Right of Asylum: Finding Refuge in Germany

Persons persecuted for political, racial or religious reasons have the right to seek shelter from danger and persecution. This tells you about seeking asylum in Germany, especially with regard to underage refugees.

According to the United Nations High Commissioner for Refugees, there are more than 43 million refugees worldwide. Most of those currently seeking asylum in Germany are from Iraq, Afghanistan, Iran or Kosovo. Every year, several hundred underage refugees enter Germany without their parents. 

 

For a long time, each EU country interpreted the right of asylum individually, but in 1999, the EU countries decided to create a unified asylum system. In Germany, the right to seek asylum from political persecution is a statutory part of the Basic Law: Article 16 stipulates that persons persecuted on political grounds have a legally enforceable right of asylum. Persecution must be politically motivated and instigated by a state or its agencies. 

 

Refugees wishing to achieve asylum status will, in almost all cases, have to make an application for asylum. In Germany, asylum applications are dealt with by the Federal Office for Migration and Refugees (BAMF) and the interview at BAMF is the most important part of the asylum application process.

 

What about underage refugees?

Young people under the age of 16 are usually placed into care facilities for young people and are appointed a legal guardian.
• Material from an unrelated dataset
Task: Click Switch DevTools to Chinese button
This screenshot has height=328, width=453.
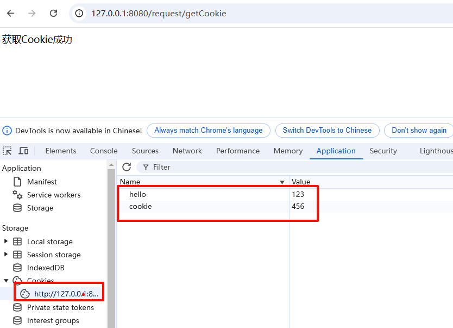Action: 327,131
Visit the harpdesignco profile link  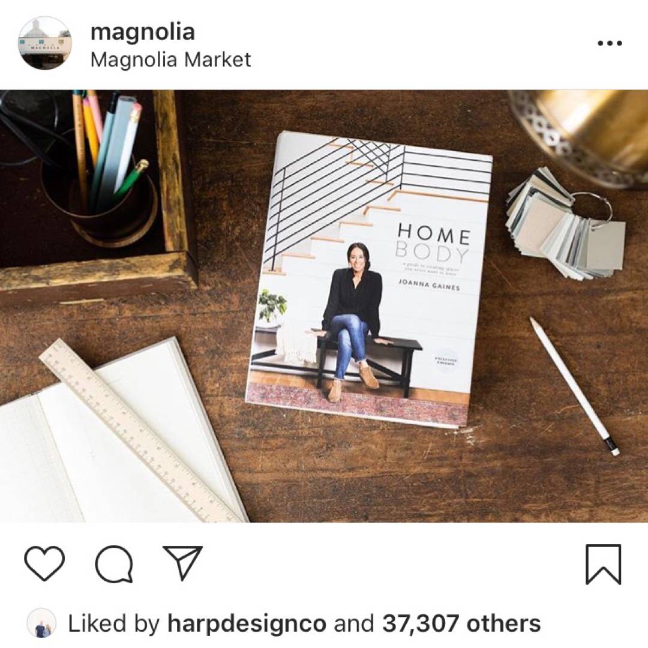(247, 623)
Many of the Federal States conduct a so-called “clearing process” to establish the reasons for seeking asylum, whether or not there are still relatives and what choices are available in Germany.

 

The Aliens Act states that young people aged 16 and 17 are “capable of acting”, meaning they are regarded as adults. They often have no legal guardian, are placed in reception centres and required to handle the asylum application process on their own. As this contradicts the stipulations of the UN-Convention on the Rights of the Child, an amendment of the law in 2005 means that 16-and-17-year-olds will at least be placed into care facilities for young people.